_REQUIRED TASK_: Convert the items below into a JSON list of strings with one string per line. Omit blank lines and leave the pictures out.

_DATA EXTRACT_:

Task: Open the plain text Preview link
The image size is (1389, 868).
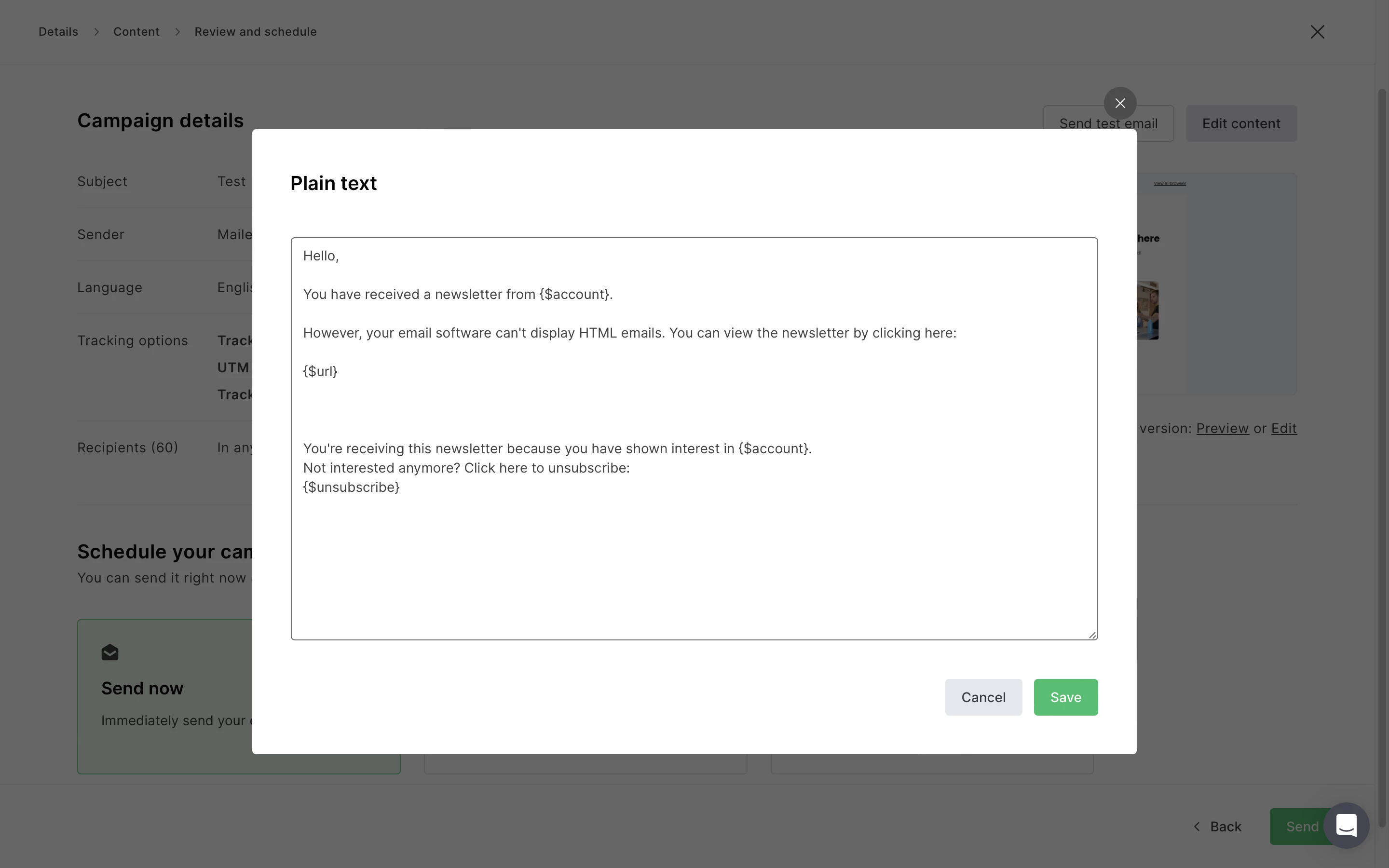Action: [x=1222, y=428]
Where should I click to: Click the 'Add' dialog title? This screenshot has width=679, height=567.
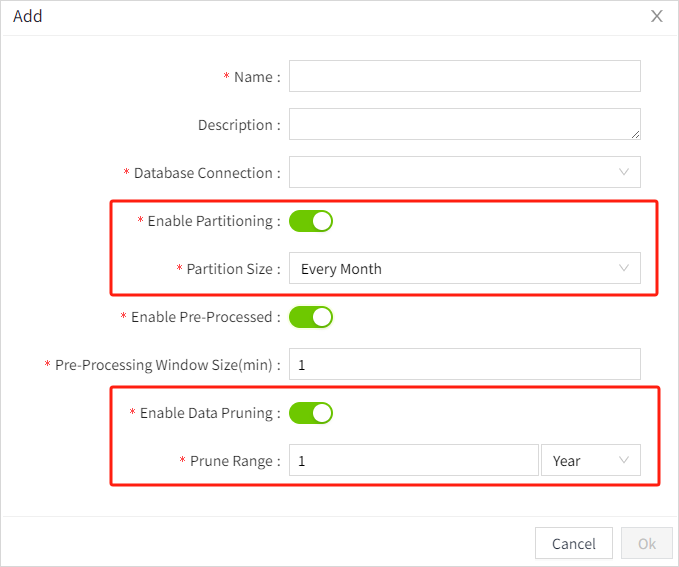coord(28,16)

_ANSWER TO THIS EXERCISE_:
[
  "Task: Open the plain text Preview link",
  "The image size is (1389, 868).",
  "Action: [x=1222, y=428]",
  "Where should I click to: Click the 'Add' dialog title? This screenshot has width=679, height=567.",
  "coord(28,16)"
]